#### ABOUT THIS TASK:
Omit the images and output every line of the data below exactly.
*** DATA ***
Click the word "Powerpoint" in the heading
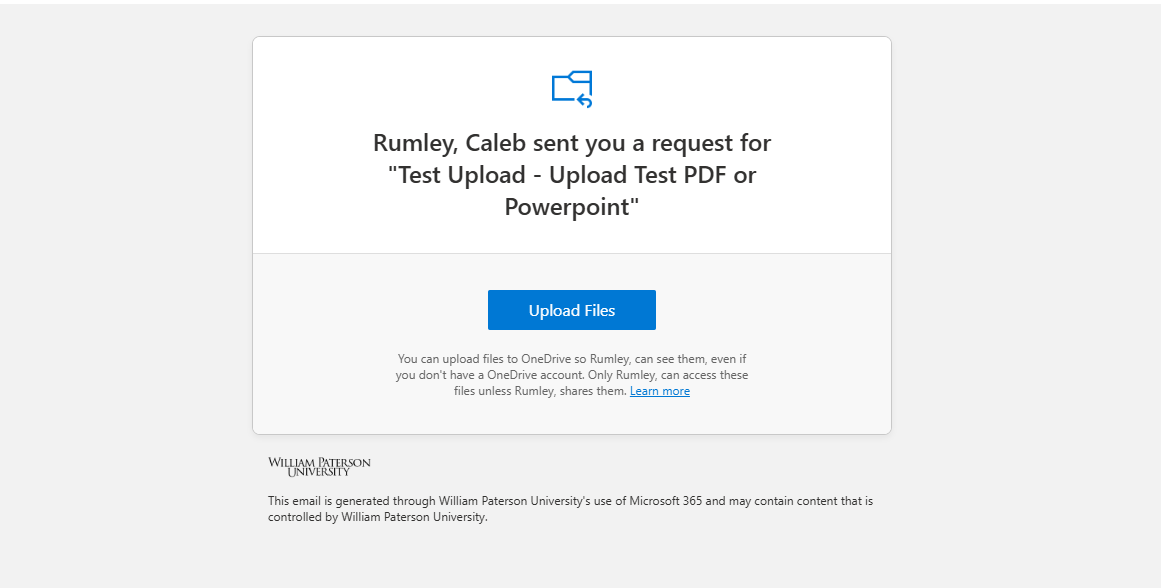Screen dimensions: 1170x588 point(568,208)
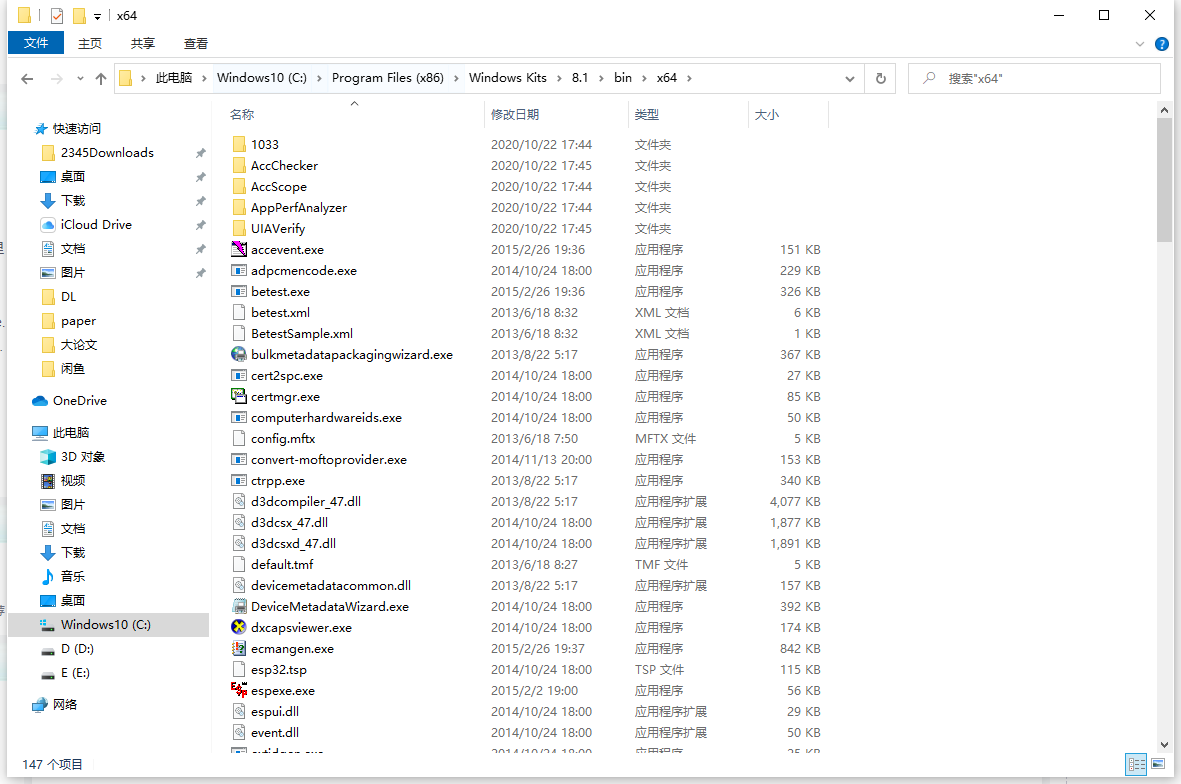Screen dimensions: 1181x784
Task: Switch to the 查看 ribbon tab
Action: 195,43
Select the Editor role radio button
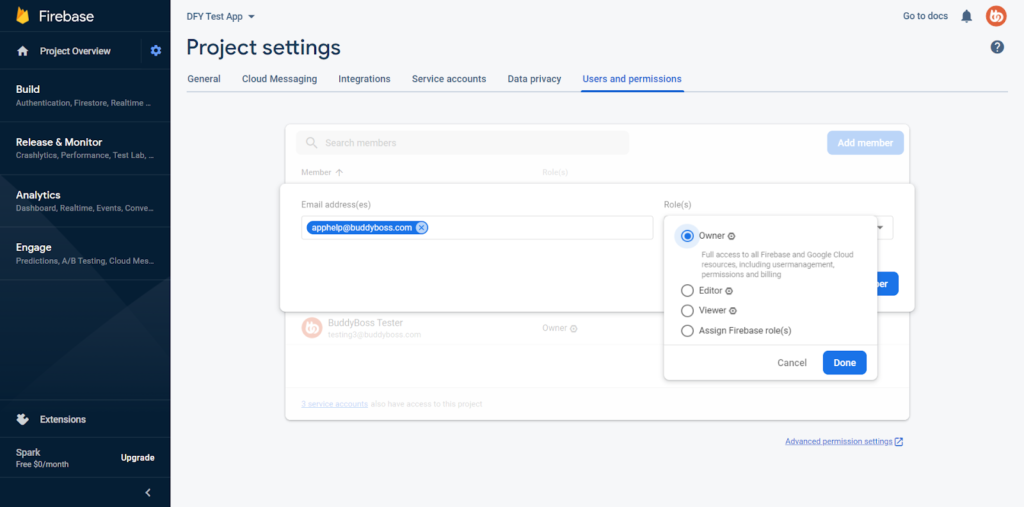 687,291
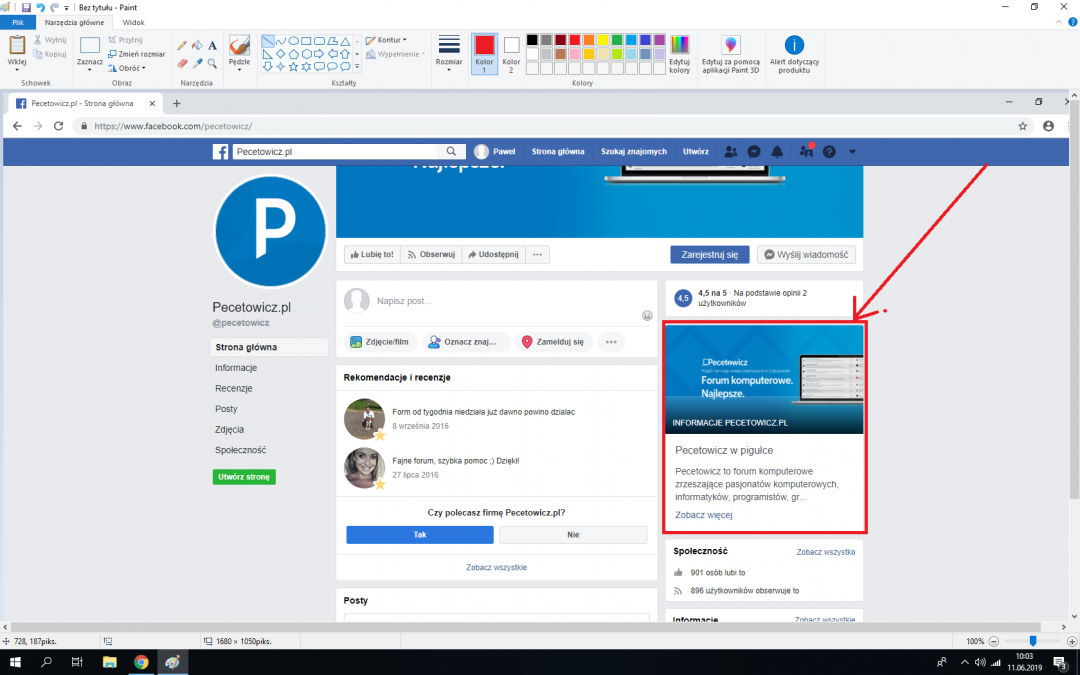Open the Plik menu
1080x675 pixels.
tap(18, 21)
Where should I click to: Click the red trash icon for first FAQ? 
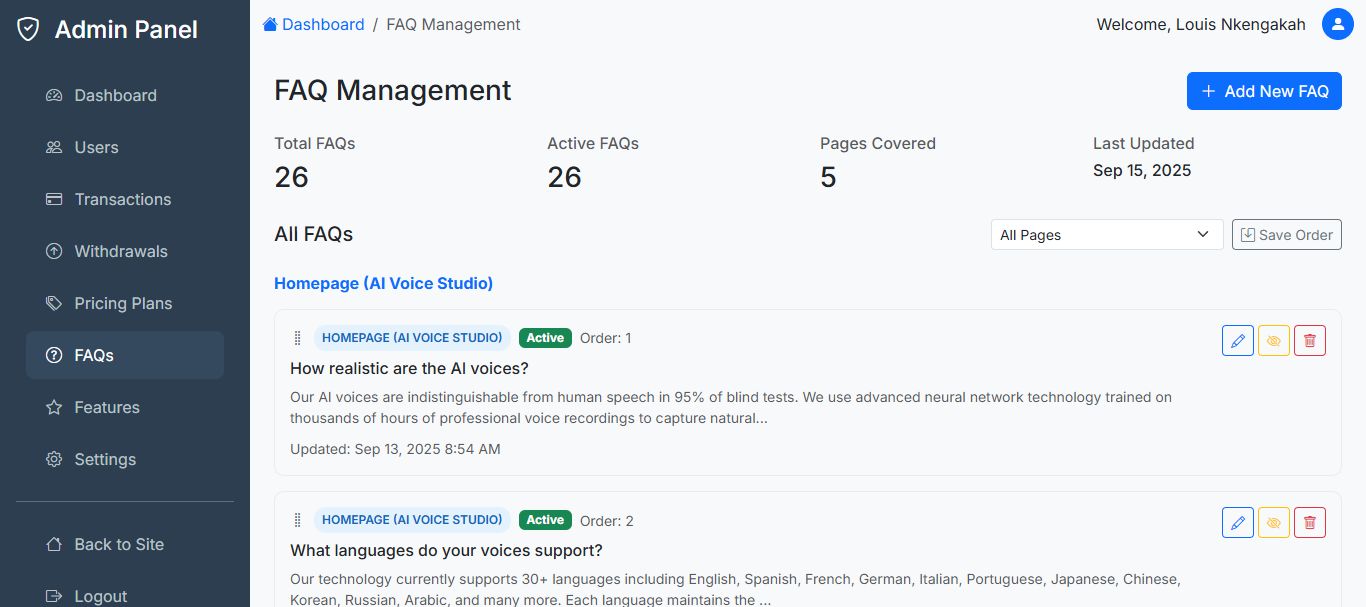(1310, 340)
*** End of DATA ***
#### EXPECTED ANSWER:
Click the word "Powerpoint" in the heading
Screen dimensions: 1170x588 point(568,208)
Screen dimensions: 1181x784
Task: Switch to the 查看 ribbon tab
Action: 195,43
Select the Editor role radio button
 687,291
Open the Plik menu
1080x675 pixels.
tap(18, 21)
Where should I click to: Click the red trash icon for first FAQ? 
(1310, 340)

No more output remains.